CHICAGO — For many American employees, the pandemic forced them to work from home. For some, it was the first time. That move has raised questions about what the future of the workplace will look like beyond the pandemic.
A year-and-a-half into the outbreak, some businesses were phasing back into in-office work. But the surge of the delta variant has delayed a return to the office for many.
Now, a new survey from the small business review site Digital.com reveals just how much the future of workplaces appears to be changing.
“Seven out of 10 businesses since March of 2020 have closed at least some of their office,” said Dennis Consorte, a small business consultant with Digital.com. “It is an indicator that what's been happening over the last couple of decades is just accelerating, and that is we are moving towards more of a remote workforce.”
What's new now is that much of the change looks like it will be long-lasting.
According to the survey, 69% of businesses say they've permanently closed some or all office spaces. That breaks down to 37% permanent closures of all physical office locations and 32% partial closures.

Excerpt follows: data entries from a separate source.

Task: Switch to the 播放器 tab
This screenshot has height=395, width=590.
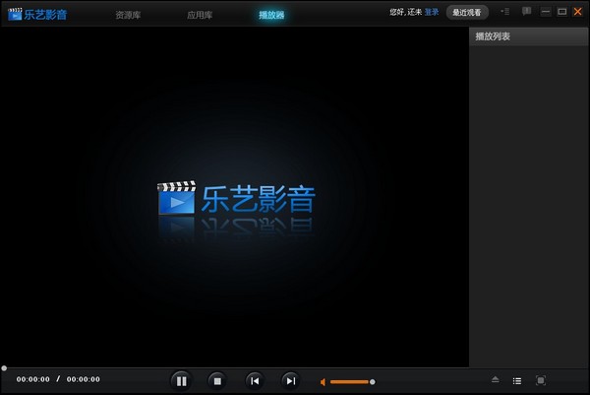Action: coord(271,15)
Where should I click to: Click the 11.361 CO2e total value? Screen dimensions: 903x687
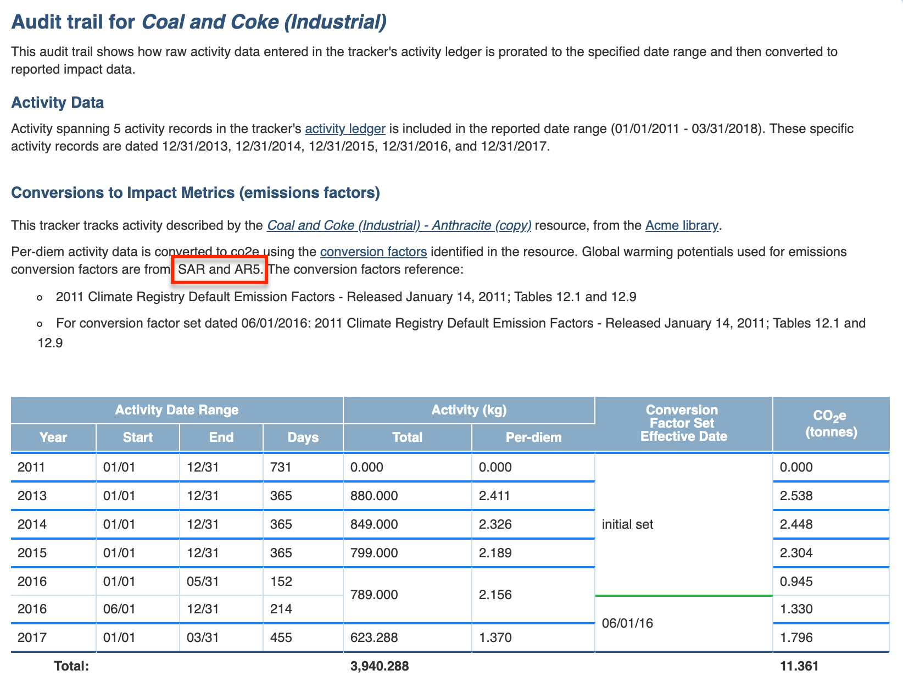(x=799, y=666)
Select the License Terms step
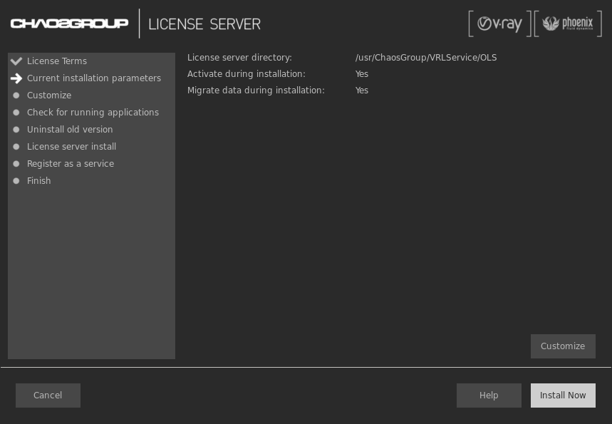The image size is (612, 424). tap(57, 61)
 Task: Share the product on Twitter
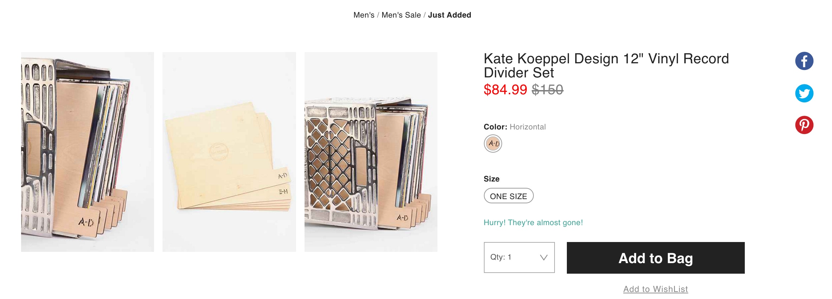pyautogui.click(x=804, y=93)
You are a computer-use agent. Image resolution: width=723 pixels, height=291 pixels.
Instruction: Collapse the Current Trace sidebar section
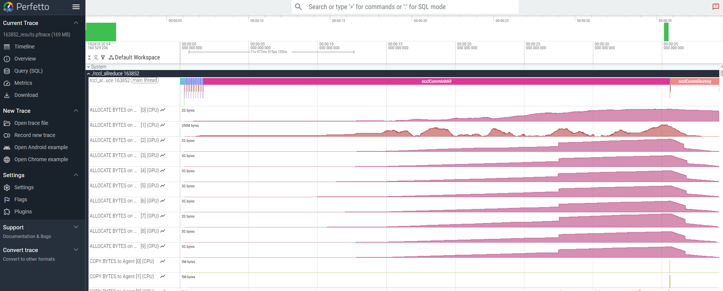point(76,23)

“This lockdown was a catalyst where businesses said, 'OK, we need to adapt if we want to survive.' And that's what they did,” said Consorte. “Businesses are realizing that they can cut their overhead tremendously by not having all of this office space.”
The closures are differentiated by business size. Those businesses with 10 or fewer employees were more likely to keep all office spaces open, while 45% of businesses with over 500 employees reported closing all of them.
“Cities that historically have had large numbers of inward commuters, often by mass transit, those people are, in my view, are not going to return in the numbers that we were accustomed to before the pandemic,” said Steven Davis, a professor of international business and economics at the University of Chicago.
While reduced overhead, real estate savings and less commuting are wins for companies and their employees, Davis says a permanent transformation will likely be painful for others.
Without the daily foot traffic of in-office employees, shops, cafes and restaurants in city centers will likely take a hit.
“A lot of those businesses will be operating at lower intensity, or not operating at all,” said Davis. “It doesn't mean those spending dollars disappear. They just go to other places in the economy, like the suburbs.”
Consorte says it will take innovation to contend with the changes.
“Property owners are going to have to be creative to figure out what to do with this space that is no longer occupied,” he said.
How exactly this balances out, say economists, is still in flux, but one thing is certain: the paradigm shift means office work will look significantly different than it has in the past.